### SUPPLIED ENTRIES

=== Begin Enclosure ===

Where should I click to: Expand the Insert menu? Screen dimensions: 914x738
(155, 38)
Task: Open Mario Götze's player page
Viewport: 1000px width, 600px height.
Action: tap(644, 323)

=== End Enclosure ===
=== Begin Enclosure ===

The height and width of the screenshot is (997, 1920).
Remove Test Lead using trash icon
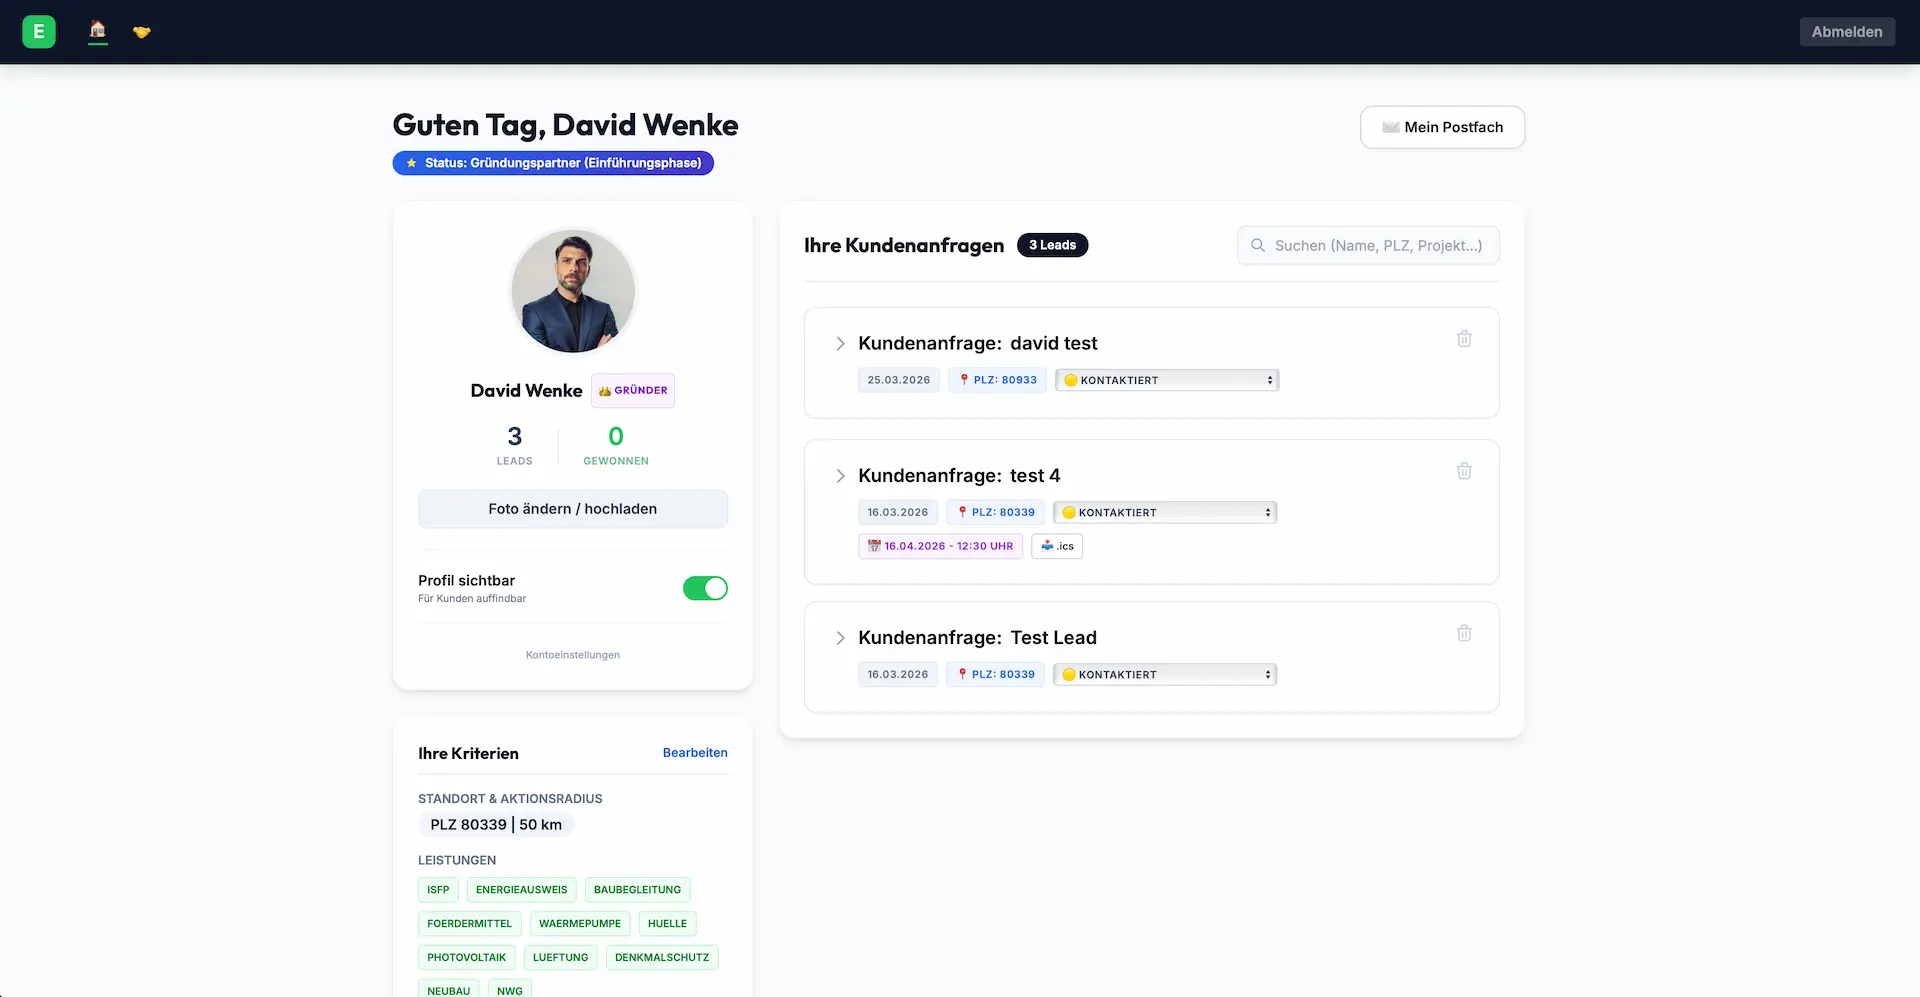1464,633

=== End Enclosure ===
=== Begin Enclosure ===

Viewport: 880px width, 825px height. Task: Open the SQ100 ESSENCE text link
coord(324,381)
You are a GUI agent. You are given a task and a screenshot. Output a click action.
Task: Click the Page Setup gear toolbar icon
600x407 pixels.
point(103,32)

=== End Enclosure ===

How many lines of the listing above carry the string "screenshot"? Report that number with no other text.

### ANSWER BOX
2